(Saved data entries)
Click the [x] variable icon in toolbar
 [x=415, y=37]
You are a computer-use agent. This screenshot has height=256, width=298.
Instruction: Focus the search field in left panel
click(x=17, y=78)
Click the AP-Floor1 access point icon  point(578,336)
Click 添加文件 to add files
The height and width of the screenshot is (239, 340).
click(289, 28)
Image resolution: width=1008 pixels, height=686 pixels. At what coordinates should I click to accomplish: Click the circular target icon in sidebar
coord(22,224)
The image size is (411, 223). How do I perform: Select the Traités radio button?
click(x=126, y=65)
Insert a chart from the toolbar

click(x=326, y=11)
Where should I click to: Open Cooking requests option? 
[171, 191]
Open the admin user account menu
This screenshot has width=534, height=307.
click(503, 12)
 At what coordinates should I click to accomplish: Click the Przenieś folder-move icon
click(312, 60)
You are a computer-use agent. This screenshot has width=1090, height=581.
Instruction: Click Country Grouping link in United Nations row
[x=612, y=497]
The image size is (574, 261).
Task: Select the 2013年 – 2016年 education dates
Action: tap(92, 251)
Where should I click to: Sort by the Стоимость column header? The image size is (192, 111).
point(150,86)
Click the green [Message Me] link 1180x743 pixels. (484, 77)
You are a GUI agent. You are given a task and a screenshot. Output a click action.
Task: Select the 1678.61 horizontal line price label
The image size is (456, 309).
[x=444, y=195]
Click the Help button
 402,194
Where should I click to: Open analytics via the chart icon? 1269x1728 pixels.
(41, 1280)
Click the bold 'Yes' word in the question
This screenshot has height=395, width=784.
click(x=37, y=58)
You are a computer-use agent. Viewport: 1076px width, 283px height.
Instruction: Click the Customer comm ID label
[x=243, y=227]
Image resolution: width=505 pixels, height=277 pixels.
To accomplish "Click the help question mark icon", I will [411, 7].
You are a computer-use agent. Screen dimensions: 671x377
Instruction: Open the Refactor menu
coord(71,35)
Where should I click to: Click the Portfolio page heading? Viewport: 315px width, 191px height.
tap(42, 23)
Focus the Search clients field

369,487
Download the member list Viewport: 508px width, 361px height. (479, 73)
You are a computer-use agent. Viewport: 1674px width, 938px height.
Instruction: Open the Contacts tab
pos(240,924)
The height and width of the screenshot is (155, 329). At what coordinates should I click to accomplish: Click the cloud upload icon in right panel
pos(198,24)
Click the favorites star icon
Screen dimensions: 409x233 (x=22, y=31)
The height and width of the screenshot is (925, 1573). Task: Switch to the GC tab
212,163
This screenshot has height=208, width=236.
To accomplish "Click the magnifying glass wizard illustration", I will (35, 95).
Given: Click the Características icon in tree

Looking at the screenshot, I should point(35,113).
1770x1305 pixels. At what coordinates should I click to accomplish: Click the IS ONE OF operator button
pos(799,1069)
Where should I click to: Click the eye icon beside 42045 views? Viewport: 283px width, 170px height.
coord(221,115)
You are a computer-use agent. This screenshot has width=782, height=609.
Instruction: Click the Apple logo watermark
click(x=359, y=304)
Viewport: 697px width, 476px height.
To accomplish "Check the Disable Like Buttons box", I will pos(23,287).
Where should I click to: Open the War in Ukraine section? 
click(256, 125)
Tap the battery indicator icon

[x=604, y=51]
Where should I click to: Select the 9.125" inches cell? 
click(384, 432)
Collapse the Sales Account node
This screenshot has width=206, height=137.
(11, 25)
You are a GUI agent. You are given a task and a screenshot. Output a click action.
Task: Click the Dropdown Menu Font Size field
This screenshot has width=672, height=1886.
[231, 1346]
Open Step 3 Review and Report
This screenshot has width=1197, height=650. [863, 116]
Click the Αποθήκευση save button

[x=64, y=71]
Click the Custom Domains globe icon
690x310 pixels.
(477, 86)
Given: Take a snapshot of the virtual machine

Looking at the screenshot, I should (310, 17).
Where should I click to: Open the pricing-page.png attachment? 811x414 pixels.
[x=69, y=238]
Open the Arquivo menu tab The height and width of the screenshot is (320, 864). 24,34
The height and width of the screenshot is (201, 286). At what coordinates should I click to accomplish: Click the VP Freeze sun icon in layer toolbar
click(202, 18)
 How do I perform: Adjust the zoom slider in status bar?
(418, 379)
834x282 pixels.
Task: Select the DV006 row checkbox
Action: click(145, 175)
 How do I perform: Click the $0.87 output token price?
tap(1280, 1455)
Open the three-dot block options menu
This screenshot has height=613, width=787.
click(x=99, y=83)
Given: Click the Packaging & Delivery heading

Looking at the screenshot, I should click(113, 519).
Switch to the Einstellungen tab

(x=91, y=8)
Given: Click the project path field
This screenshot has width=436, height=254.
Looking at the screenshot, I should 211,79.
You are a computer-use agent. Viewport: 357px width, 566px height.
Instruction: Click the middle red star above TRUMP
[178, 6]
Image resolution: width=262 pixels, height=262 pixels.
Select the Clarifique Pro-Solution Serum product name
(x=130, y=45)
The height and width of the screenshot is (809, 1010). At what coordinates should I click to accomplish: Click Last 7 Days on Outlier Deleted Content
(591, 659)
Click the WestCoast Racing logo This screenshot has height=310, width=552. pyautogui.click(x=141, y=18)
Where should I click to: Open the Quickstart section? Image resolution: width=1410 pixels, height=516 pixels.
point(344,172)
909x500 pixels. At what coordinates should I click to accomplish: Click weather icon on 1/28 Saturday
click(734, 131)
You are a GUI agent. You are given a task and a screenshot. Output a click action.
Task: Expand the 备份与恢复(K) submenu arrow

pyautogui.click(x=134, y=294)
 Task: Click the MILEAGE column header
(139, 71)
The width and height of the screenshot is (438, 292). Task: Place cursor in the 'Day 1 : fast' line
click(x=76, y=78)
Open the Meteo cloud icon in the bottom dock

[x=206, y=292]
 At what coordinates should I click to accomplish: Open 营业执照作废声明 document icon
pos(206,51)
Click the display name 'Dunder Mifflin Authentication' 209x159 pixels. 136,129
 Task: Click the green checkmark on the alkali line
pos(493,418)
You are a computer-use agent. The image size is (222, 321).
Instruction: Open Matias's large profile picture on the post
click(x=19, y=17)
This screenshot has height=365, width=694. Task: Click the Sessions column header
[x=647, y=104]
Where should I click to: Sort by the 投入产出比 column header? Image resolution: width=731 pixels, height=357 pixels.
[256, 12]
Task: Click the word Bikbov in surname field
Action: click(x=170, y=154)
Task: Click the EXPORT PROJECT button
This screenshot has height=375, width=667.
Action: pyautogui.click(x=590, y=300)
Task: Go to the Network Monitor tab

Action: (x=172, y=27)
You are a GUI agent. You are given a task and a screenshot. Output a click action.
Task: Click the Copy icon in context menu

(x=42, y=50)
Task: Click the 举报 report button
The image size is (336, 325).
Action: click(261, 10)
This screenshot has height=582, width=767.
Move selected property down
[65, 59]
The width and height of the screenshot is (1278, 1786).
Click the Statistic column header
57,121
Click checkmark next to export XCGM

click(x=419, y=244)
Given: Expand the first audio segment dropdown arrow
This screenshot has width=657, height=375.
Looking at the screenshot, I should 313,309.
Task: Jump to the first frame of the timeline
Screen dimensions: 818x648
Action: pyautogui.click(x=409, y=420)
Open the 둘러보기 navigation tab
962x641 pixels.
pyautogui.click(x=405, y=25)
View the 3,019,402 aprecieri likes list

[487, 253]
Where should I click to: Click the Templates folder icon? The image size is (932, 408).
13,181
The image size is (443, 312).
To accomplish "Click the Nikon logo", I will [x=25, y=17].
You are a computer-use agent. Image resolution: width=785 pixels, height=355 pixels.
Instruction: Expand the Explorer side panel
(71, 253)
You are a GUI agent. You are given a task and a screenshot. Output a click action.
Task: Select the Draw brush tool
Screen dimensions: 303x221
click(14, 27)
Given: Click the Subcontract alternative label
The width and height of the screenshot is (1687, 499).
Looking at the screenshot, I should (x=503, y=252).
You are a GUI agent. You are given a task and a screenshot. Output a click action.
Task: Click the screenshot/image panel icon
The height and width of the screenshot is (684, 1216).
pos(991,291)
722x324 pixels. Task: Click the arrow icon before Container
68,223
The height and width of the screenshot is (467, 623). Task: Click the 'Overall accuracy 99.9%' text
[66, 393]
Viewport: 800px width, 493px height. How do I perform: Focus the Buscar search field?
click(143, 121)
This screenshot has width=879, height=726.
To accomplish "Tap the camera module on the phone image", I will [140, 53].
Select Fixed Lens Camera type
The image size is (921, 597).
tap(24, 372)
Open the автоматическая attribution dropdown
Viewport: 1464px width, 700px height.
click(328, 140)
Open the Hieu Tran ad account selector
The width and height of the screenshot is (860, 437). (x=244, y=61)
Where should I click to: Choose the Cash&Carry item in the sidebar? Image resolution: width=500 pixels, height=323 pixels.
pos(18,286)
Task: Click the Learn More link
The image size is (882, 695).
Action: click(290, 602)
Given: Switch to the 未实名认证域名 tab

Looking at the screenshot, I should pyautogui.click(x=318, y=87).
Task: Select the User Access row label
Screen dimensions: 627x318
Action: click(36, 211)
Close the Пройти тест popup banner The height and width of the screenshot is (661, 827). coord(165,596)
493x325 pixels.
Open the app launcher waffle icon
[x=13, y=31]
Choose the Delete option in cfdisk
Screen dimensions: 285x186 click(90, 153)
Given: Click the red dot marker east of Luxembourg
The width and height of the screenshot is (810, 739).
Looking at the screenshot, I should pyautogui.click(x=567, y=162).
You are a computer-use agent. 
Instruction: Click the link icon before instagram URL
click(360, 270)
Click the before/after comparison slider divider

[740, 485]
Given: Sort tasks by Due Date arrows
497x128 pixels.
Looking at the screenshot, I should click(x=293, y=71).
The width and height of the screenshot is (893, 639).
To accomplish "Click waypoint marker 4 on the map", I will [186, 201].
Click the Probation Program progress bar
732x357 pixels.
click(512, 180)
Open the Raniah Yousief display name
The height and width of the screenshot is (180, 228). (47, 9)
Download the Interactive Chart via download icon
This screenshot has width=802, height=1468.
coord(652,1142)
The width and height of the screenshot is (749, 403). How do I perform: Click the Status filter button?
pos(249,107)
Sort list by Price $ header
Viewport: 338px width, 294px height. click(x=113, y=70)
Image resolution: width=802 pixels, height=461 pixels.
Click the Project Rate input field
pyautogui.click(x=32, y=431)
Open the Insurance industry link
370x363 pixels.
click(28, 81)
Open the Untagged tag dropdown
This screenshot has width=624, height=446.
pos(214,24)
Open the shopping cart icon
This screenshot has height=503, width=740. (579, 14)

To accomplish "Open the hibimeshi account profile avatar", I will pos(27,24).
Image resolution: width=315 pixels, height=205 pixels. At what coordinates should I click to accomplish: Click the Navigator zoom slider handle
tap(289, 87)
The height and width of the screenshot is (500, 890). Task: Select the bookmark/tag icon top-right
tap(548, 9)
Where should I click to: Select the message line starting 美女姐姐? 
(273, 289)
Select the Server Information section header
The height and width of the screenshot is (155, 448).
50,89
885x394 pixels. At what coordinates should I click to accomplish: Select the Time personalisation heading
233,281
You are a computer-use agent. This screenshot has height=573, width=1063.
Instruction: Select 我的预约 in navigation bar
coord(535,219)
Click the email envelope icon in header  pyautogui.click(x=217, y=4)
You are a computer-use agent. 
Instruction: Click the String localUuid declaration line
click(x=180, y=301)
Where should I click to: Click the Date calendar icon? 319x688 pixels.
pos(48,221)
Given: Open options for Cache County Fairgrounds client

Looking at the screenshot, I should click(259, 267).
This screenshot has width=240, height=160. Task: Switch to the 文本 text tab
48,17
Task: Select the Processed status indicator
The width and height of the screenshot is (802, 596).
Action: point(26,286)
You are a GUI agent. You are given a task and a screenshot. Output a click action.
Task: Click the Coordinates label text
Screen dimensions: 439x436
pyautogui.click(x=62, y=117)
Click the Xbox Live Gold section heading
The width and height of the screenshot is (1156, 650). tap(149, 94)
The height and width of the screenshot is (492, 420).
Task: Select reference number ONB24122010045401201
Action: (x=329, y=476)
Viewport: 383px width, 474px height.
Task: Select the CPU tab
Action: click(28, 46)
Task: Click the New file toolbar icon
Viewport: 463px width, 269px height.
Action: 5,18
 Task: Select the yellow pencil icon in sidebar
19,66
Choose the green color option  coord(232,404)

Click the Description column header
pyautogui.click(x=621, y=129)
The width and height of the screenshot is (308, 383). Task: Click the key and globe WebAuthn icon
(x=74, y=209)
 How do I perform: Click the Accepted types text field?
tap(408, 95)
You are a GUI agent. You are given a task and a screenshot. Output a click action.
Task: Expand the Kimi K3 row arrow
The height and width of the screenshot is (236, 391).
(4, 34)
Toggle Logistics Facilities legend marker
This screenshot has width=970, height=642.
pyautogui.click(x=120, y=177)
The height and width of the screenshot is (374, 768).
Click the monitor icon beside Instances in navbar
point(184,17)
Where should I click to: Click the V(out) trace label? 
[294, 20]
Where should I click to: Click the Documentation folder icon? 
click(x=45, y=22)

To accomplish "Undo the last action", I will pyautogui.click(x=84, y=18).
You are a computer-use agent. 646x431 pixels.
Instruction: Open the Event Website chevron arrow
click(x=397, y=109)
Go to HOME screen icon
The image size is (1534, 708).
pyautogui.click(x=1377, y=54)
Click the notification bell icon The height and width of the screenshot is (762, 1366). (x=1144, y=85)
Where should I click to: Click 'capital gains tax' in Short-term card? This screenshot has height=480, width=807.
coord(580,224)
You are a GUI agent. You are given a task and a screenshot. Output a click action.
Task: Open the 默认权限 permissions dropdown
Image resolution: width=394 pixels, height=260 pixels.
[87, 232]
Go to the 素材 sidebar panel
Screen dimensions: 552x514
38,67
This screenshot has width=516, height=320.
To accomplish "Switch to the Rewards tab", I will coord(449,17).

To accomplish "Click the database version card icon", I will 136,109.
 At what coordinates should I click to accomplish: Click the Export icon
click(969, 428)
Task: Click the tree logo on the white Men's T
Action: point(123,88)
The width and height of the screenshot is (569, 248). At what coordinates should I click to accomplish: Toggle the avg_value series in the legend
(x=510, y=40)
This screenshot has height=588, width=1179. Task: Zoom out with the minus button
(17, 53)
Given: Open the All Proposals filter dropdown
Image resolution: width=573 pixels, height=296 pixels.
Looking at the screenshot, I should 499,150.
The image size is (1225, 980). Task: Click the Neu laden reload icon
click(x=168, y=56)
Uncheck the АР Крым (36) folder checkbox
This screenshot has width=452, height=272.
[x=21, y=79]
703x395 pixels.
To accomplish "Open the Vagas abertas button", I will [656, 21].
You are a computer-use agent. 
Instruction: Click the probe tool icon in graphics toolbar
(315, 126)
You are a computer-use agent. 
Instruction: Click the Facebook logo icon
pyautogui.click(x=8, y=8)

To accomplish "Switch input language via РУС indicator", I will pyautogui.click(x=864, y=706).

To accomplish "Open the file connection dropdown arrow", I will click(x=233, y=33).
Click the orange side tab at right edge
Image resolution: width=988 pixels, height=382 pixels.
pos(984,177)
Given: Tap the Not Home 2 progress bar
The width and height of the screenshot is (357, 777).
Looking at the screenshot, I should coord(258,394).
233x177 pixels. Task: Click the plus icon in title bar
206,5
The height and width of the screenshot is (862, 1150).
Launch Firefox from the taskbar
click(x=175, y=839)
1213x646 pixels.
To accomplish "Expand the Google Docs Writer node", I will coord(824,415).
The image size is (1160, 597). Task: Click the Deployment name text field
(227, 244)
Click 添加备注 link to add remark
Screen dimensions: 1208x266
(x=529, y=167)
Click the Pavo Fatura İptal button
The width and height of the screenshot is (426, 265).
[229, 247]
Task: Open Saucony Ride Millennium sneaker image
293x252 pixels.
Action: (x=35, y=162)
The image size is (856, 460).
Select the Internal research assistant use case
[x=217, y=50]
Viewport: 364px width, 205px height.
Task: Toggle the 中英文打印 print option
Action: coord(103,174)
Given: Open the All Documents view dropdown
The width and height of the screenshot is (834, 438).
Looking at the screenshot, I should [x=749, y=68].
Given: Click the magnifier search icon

:: How to complete this task ::
Exactly one number is the answer: how many lines of the entries contain the string "first".

:: Completed task ::
2